So far, we’ve heard from informants critical of the Kansas Legion/Regulators. Irishman Patrick Laughlin would have nothing to do with a secret society that reminded him of the Know-Nothings. Andrew Francis only involved himself under the mistaken impression that Wilson Shannon signed off on for the free state election and ultimately liked neither the deception that got him to that point nor the politics of resistance that the free state movement had endorsed. G.P. Lowery, who helped initiate Laughlin, had rather different things to say about the business. While admitting that he belonged to the same group as Francis, and so also admitting that Laughlin’s Legion and Francis’ Regulators differed in name only, he insisted that
the reason for its organization was that for a long time free State men in Lawrence had been subject to insult and personal attack made upon them singly, in and out of the town, in the neighborhood, by persons who were in the habit of taking every opportunity to harass and browbeat free State men when they found them unarmed and away from assistance. The society was organized expressly to make free State men acquainted with each other, and give them a common interest in defending each other.

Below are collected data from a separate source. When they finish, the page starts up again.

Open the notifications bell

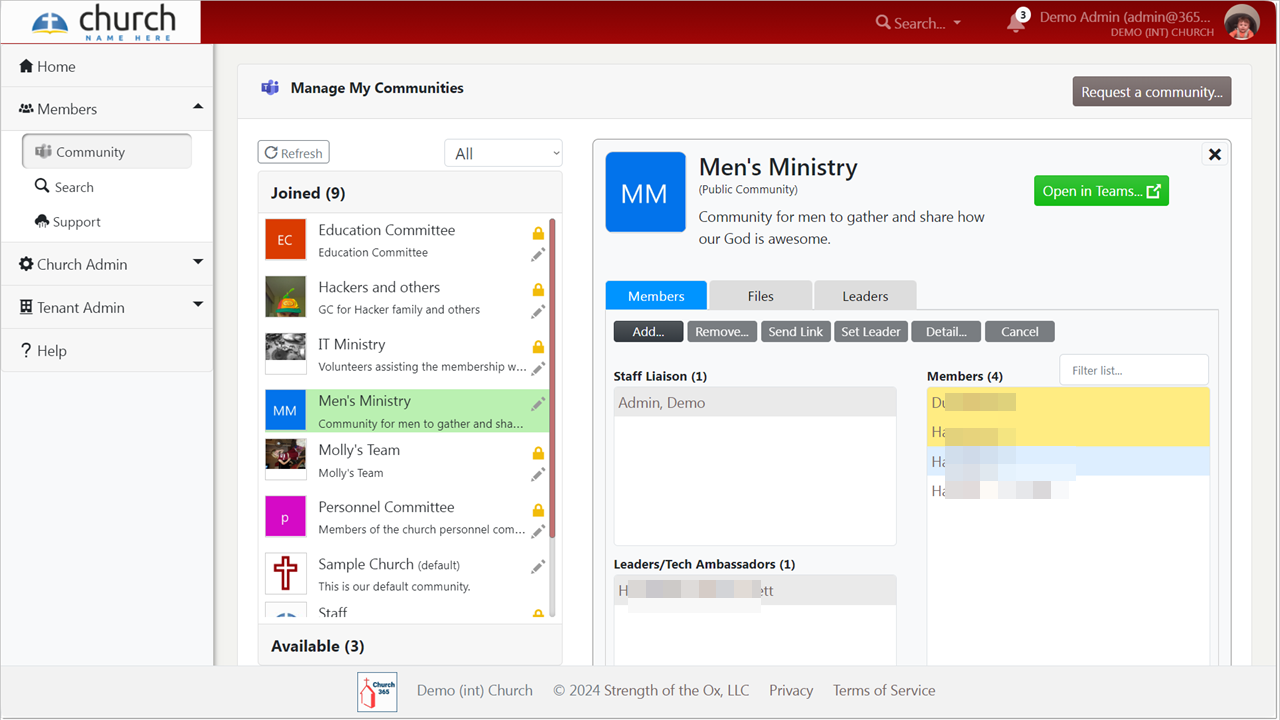(x=1015, y=20)
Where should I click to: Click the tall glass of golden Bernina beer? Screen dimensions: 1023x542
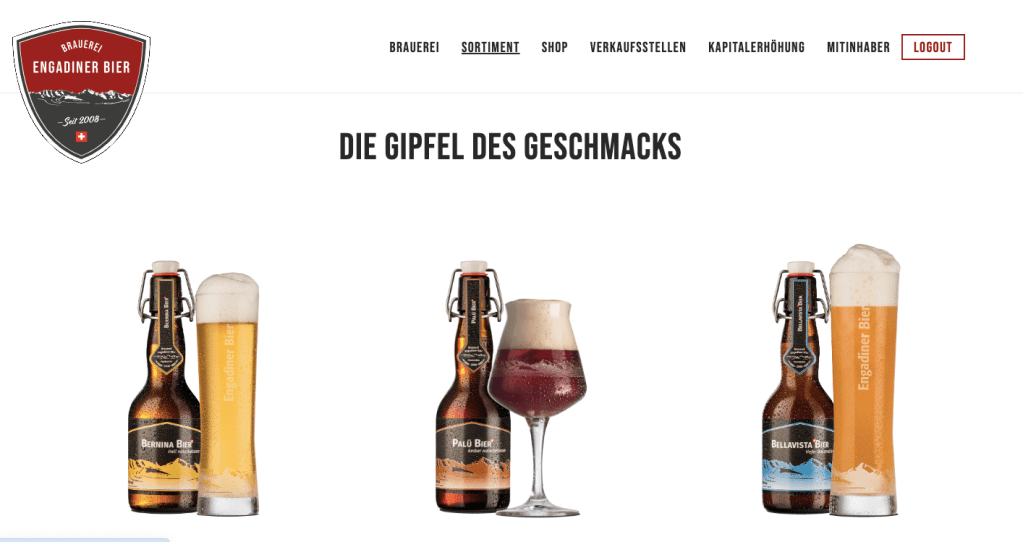click(228, 394)
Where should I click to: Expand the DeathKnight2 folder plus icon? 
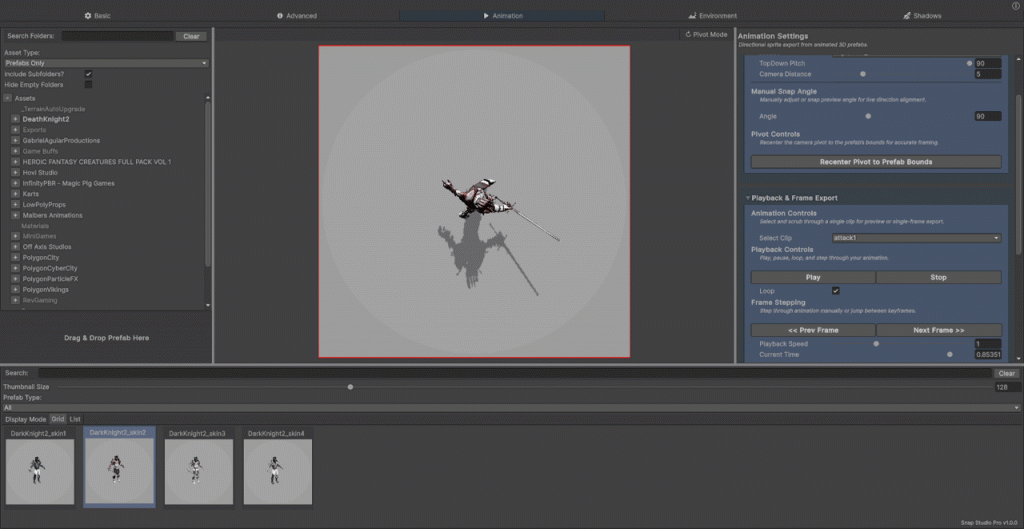tap(16, 119)
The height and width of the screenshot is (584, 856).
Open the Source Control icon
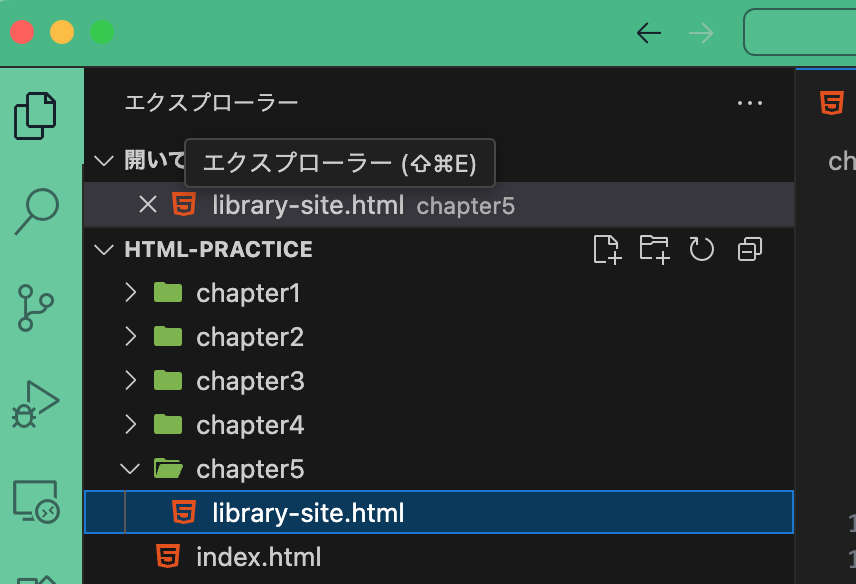click(x=36, y=308)
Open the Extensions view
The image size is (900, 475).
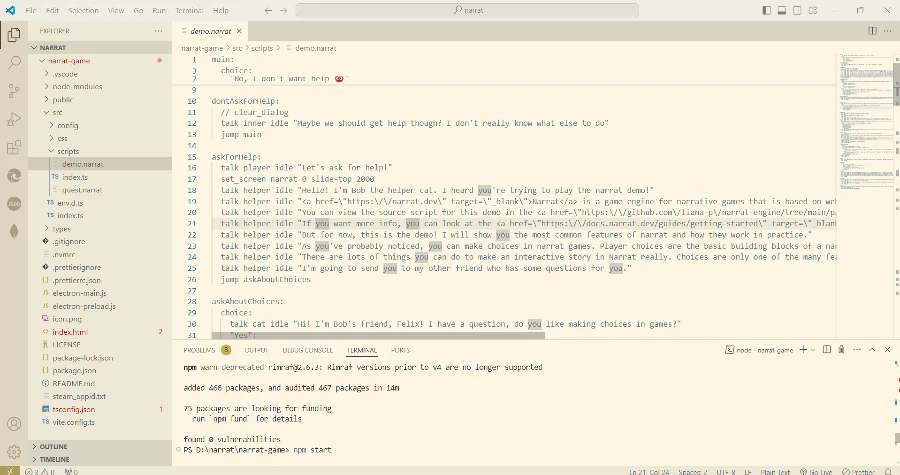click(x=14, y=148)
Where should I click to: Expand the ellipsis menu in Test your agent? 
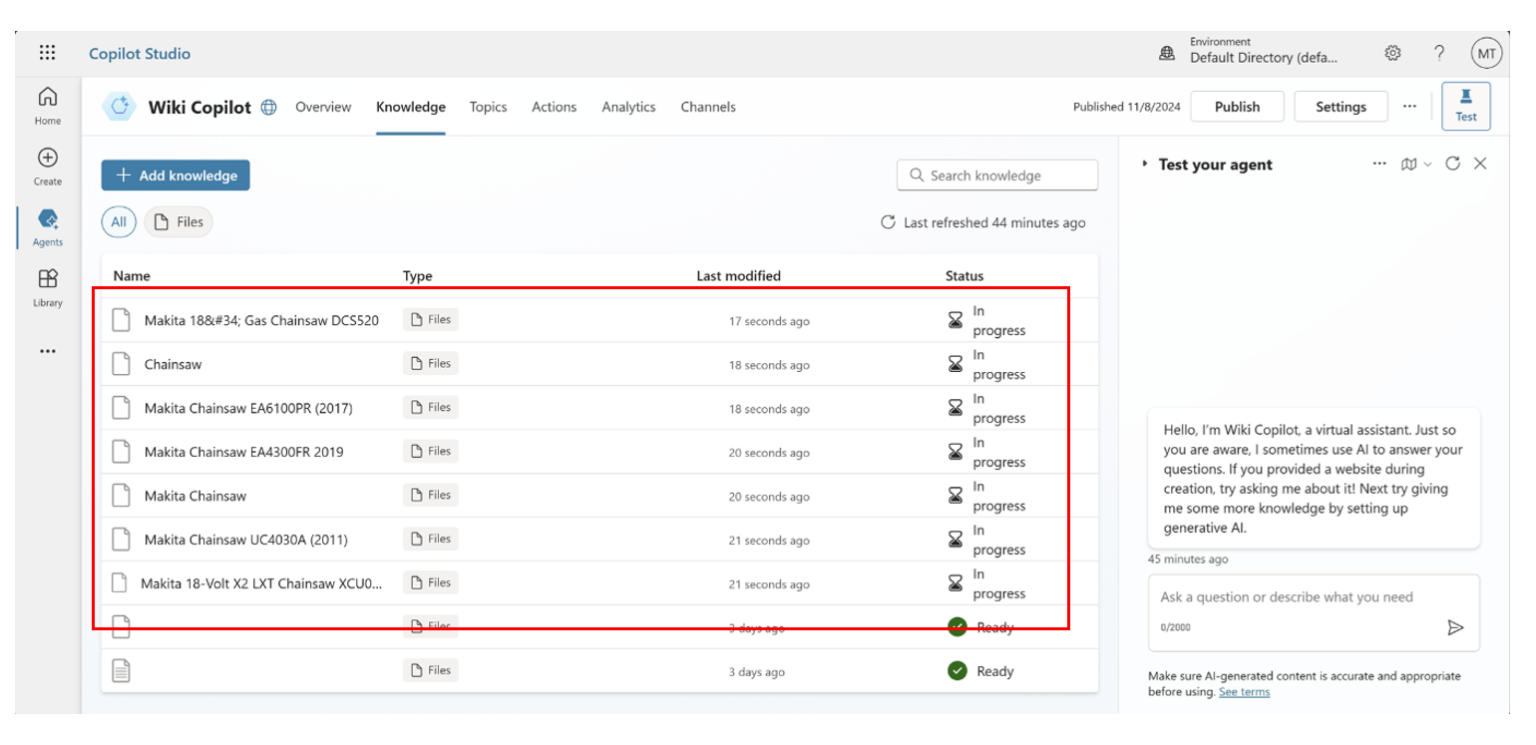[x=1380, y=164]
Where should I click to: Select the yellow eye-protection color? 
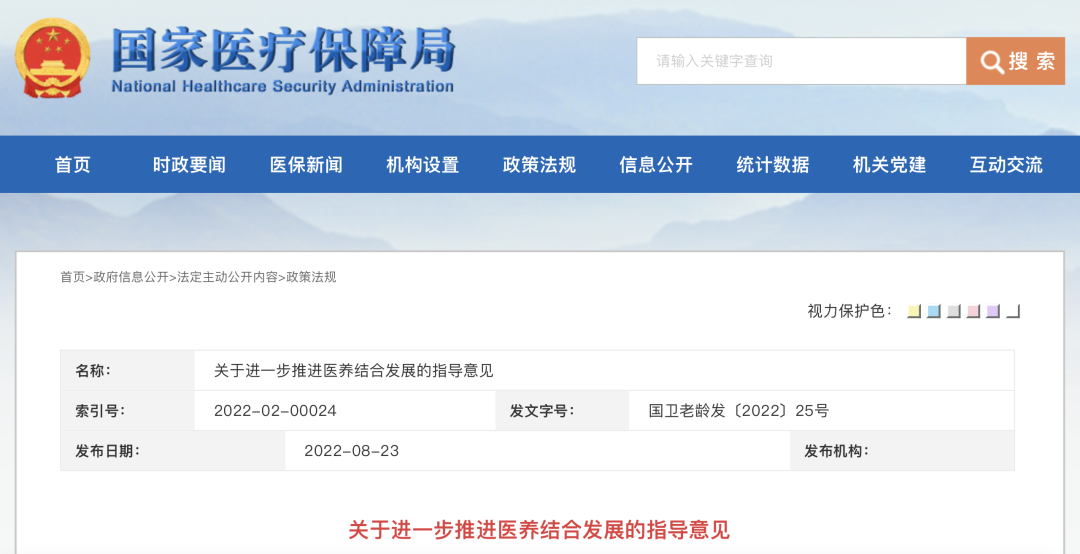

All of that fits the narrative that George Brown published. Free State men feared for their safety in light of violent attacks upon themselves and so bound together in self-defense. That makes it all sound downright apolitical, or at least that while the politics drew hostility to the free soilers they banded together in the Legion on the rather less political grounds of their allergy to bullets. If they made Kansas a free state along the way, so much the better. However, Lowery went on,
The society was purely a local one, and never, to my knowledge, has been organized elsewhere than in Lawrence. Very shortly after its organization it produced its desired effect, and then went out of use and ceased to exist.
Laughlin and Francis both received charges to go forth and found, or facilitate the founding of, new branches of the Legion. Lowery might have just not known about that. Laughlin names him (as “Lowrie”) as a member but doesn’t place him in the leadership. However, he does appear in a prominent enough role later on in the winter of 1855 to suggest that he amounted to more than a random free soiler. It seems unlikely either way that Lowery could have missed all the people coming to Lawrence and going as members of his group. Indeed, he admits later that he heard talk of expanding the Legion to Leavenworth.
Lowery further insists that he attended no meetings after his initiation and could not recall the full details of his oath, but
Doctor Francis testifies to matters as being in the oath which were not contained in it. The oath required us to keep fire arms and ammunition; to use all lawful and honorable means to make Kansas a free State; to wear at all times on our persons a weapon of death; and, I think, to go to the assistance of a brother when the probability of saving his life was greater than of losing our own. I do not recollect anything in the oath which required us to deal with free State in preference to pro-slavery men, or to wear upon the person at all times the insignia of the order, or to obey at all times the orders of superior officers even unto death. It was not a part of the oath to be in readiness to take up arms in defence of free State principles, even though it should subvert the government.
Lowery really loses credibility there. They would stop short of subverting the government, even if the broader movement of which they formed a part and which brought them together in self-defense had declared for just that? One suspects Lowery had in mind more forestalling retaliation or legal consequences for his activity, as well as preserving the reputation of the free State movement outside Kansas (He gave his testimony in New York.) and testified accordingly.